Que feront-ils, quand même leurs protecteurs se retourneront contre eux ?

Que dire aussi de ces preux défenseurs de la veuve et de l’orphelin qui se battaient entre eux au cœur de leurs châteaux de pierre, de verre ou de nacre ?

Une partie de l'escroc avait envie d'en rire, emprunt d'un profond cynisme. Mais il se reprenait. Il le devait. Sa main se serra sur la crosse de son arme à feu. Viser ; tirer. Merde. Il n’arrivait toujours pas à viser la tête : il savait, pourtant, qu’ils ne mourraient pas ! Il se demandait, cependant, quelque part, si accepter d’avoir ce geste qui devrait être fatal ne serait pas déjà s’abandonner à cette noirceur-ci… et il s’y était continuellement refusé. Hors de question qu’il cède ça à l’autre saloperie ! Une saloperie virtuelle en plus !

Kitchi rengaina sa machette avec une grimace. Les armes à feu n’étaient vraiment pas à son goût. Le corps à corps n’était cependant pas indiqué, et l’ork, pour tout ce qu’il le trouvait répugnant (qu’importe qu’il vienne de lui éviter de s’embraser), avait annoncé les couvrir. Après tout… il renvoyait les boules de feu.

Les contrebandiers se rabattirent tout de même à couvert. Une fumée sombre commençait à s’échapper du Carambolage. Un truc devait avoir pété à l’intérieur, et prit feu. Il fallait qu’ils se dépêchent. Si cela se répandait à l’immeuble… Erik déglutit entre deux tirs.

Un tireur au lance-roquette, et maintenant des mages... ça allait attirer tout le monde. Une opération si grandiose, ici ? Quelle idée. Pourquoi faire ça ? Pourquoi s'y risquer ? Jimbo allait péter un câble, c'était sûr. Il allait rappliquer et il était un bon combattant : le fait était connu. L’escroc comptait : cinq. Ils étaient cinq au bout de la rue. Tous des mages ? Il ne savait dire. En tous les cas leur arrivée était bien trop opportune, juste après ce tireur…

Oh merde.

Erik observait les hauteurs, guettait l’autre côté de la rue. Non il n’aimait vraiment pas ça.

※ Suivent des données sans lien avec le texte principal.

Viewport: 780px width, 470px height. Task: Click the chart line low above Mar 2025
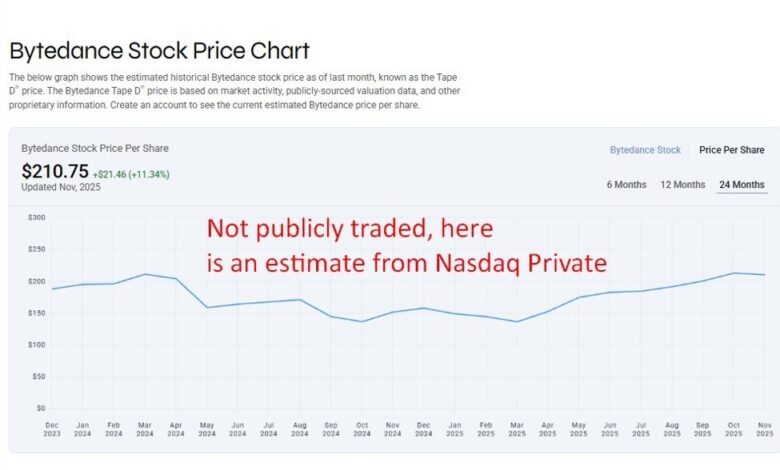pyautogui.click(x=517, y=321)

Est-ce qu’ils étaient en train de se faire prendre en embuscade ? Est-ce que ces types s’étaient monté un plan pour tous les baiser d’un coup ? L’escroc se redressa sensiblement.

« ERIK ! » — à l’évocation de son nom, il tourna la tête vers l’indien. Un coup de feu. Kitchi attirait son attention sur une ruelle à près de dix mètres d’eux. « Du mouvement ! Pas d’estimation de nombre. »

Un coup de feu. Cette fois dans leur direction. Erik remonta les quelques escaliers donnant sur l’entrée d’un immeuble, se trouvant ainsi protégé des deux côtés par les murets de béton qui bordaient les marches. Mais, pour autant qu’il l’aurait aimé…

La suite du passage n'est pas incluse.